Synapse is a great data lake house tool. This means in a single tool we have resources to manage a data lake and data warehouse.
The Synapse Serverless Pool is great to manage data lakes and for a great price: around us$ 5,00 for each TB of data queried. This makes it a great choice.
For the data warehouse, on the other hand, it’s a bit different. Before Synapse, there was Azure SQL Data Warehouse. This product was rebranded as SQL Dedicated Pool. The change on the product name helped to put down an old mistake: People believe that for a Data Warehouse in the cloud they need to use Azure SQL Data Warehouse.
The idea was reduced, but a lot of people still think they need to use Synapse for a Data Warehouse. This is a mistake. A data warehouse is not related to a tool. It’s a database. Some tools may be better or worse for the data warehouse. In relation to Synapse, as the usual answer from every specialist, “It depends”.
What’s the Synapse SQL Dedicated Pool
Understanding what is the SQL Dedicated Pool is the key to understand when you need to use it or not. The most common misconception is to believe the SQL Dedicated Pool is only a simple database. It’s not.
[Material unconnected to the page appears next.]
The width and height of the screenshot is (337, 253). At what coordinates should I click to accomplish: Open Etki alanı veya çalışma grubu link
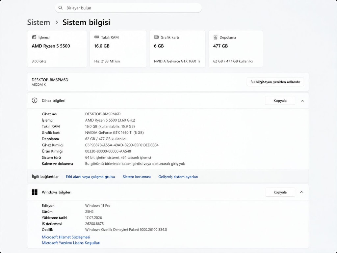pos(90,177)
The SQL Dedicated Pool is a MPP tool. MPP stands for Massive Parallel Processing. This is an architecture intended to break down a processing request between many processing nodes, join the processing result from the individual nodes and return the final result. It’s much more than simple parallel processing, its’s a distributed processing broke down in many physical nodes.
The data is stored in a structure optimized for the MPP execution. What you may see as a single database is in fact a total of 60 databases. Each table is broken down in 60 pieces. This can be a great organization for the MPP execution, but there are more details to analyse.
Synapse Dedicated Pool Service level
The service level of the SQL Dedicated Pool defines the number of physical nodes the dedicated pool will have. Any service level below DW 1000 will use only one node. DW 1000 is the first level with 2 nodes and the number grows up to 60 nodes.
The number of databases used to broke down the data is fixed, always 60. These databases will be spread among the physical nodes the dedicated pool contains. For example, if the dedicated pool has two nodes (DW 1000), each node will contain 30 databases.
The first important point is the service level: You should should never use a dedicate pool with less than DW 1000.
Below DW 1000, there is no real MPP. However, your data is optimized for MPP. Your data is broken down is 60 pieces. Without using a MPP, you will be losing performance instead of getting better performance.
If for any reason you believe you need a SQL Dedicated Pool below DW 1000 in production, that’s because you don’t need a SQL Dedicated Pool, a simple Azure SQL Database may do the job.
Synapse usually makes an interesting recommendation to us: Never use a clustered columnstore index on a table with less than 60 million records in Synapse. If we analyse this recomendation, we may discover some rules about when to use or not use Synapse.
First, it’s important to better understand the columnstore indexes and how important they are.
Let’s columnstore indexes features and behaviours:
- They are specially optimized for analytical queries
- The index is compressed
- They are in memory
- Allow batch mode execution and optimization
The columnstore indexes are very important for data warehouses. We would be losing a lot by not using them. Why Synapse doesn’t recommend them for tables smaller than 60 millions ?
The physical structure of the columnstore indexes use segments with 1 million rows each. The segments are “closed” and compressed on each million records. That’s why the 60 million recomendation: Synapse breaks down each table in 60 pieces. 60 pieces with 1 million rows each makes a total of 60 millions. Any table with less than 60 million rows will have less than 1 million rows on each of their pieces, resulting in incomplete segments and affecting the work of the columnstore index.
Is this a rule to be always followed? Not at all, that’s why it’s just a recommendation. A data warehouse uses star schemas. Usually, the fact table is way bigger than the dimension tables. It’s ok if we have some small dimension tables around a very big fact table, this is not a problem. The problem is when your entire model has no table with the size which requires Synpase for a better processing.
Synapse can be very good as a central data source for BI systems such as Power BI, Qulick and more. However, if there is no directly BI system consuming the data, if most of the consumers are other applications receiving data through ETL processes, maybe Synapse is not the better option. Data lakes could perform the same task for a lower cost in this situation.
Should you use Synapse ? Your volume of data, the need for an MPP and the consumers of your data can provide a good guidance about whether Synapse is a good choice for your solution or not.